Extracted material:
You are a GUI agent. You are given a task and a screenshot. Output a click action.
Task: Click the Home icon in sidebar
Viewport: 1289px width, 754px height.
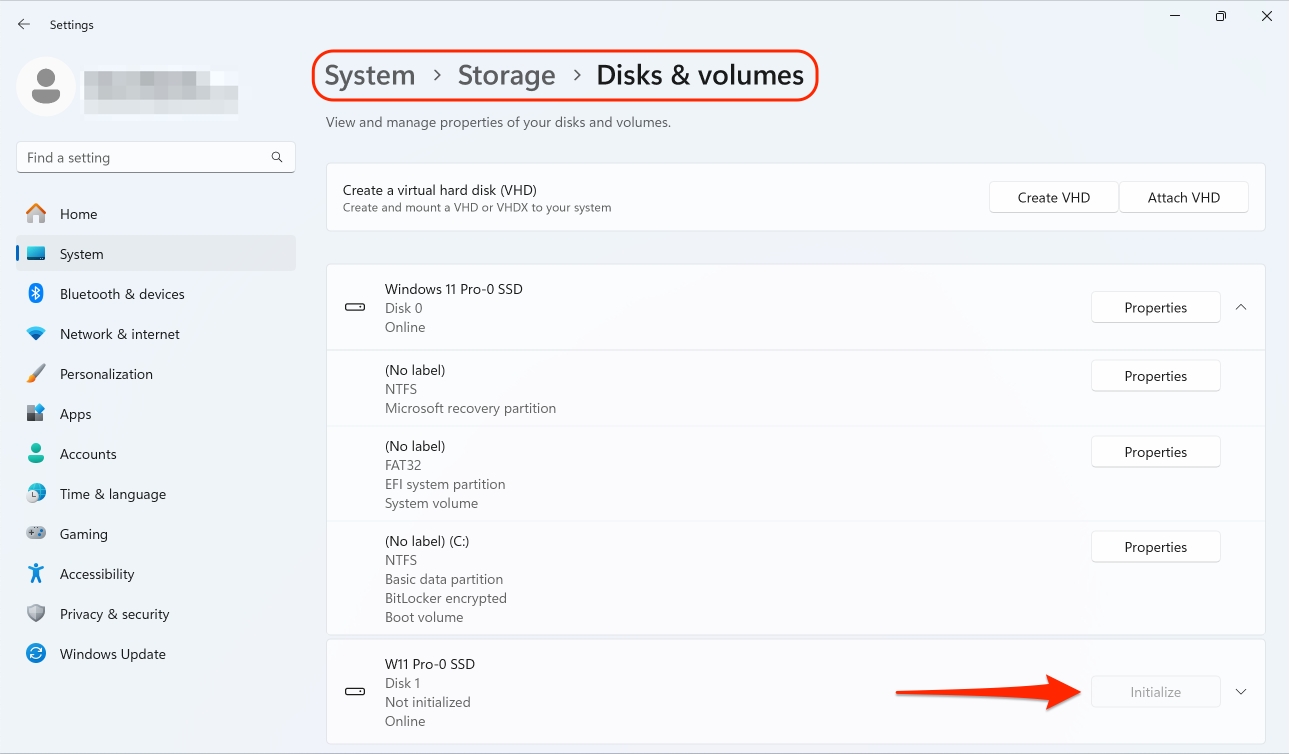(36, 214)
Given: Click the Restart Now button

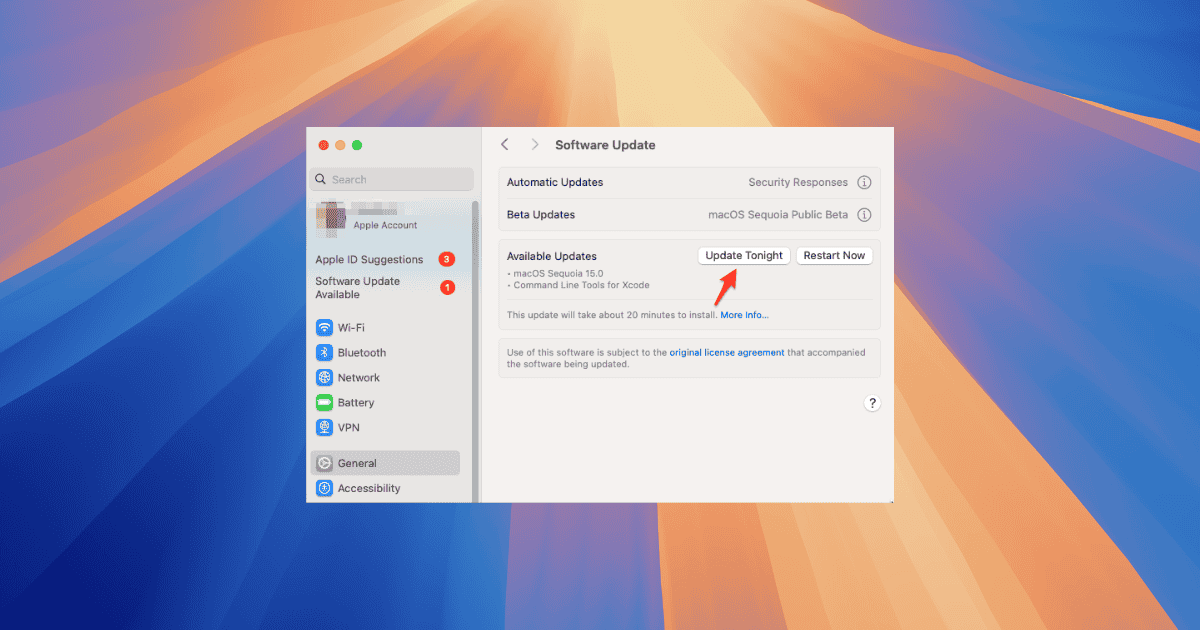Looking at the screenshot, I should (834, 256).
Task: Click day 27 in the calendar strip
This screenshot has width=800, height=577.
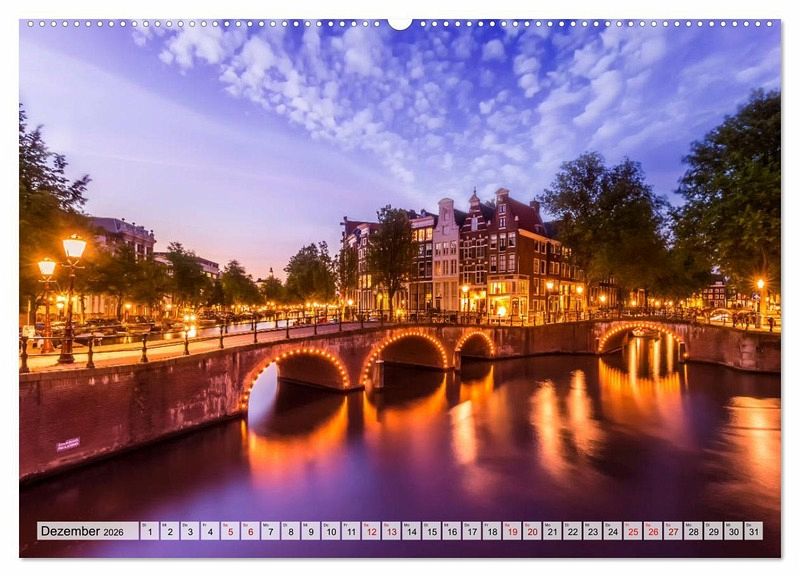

What you will do:
Only the lines from the one containing "Viewport: 1289px width, 754px height." through the last line of the entries above should be copied, exactly as they are and without the pictures.

Your solution:
Viewport: 1289px width, 754px height.
(36, 214)
Given: Click the Restart Now button

Looking at the screenshot, I should (834, 256).
Task: Click day 27 in the calendar strip
This screenshot has width=800, height=577.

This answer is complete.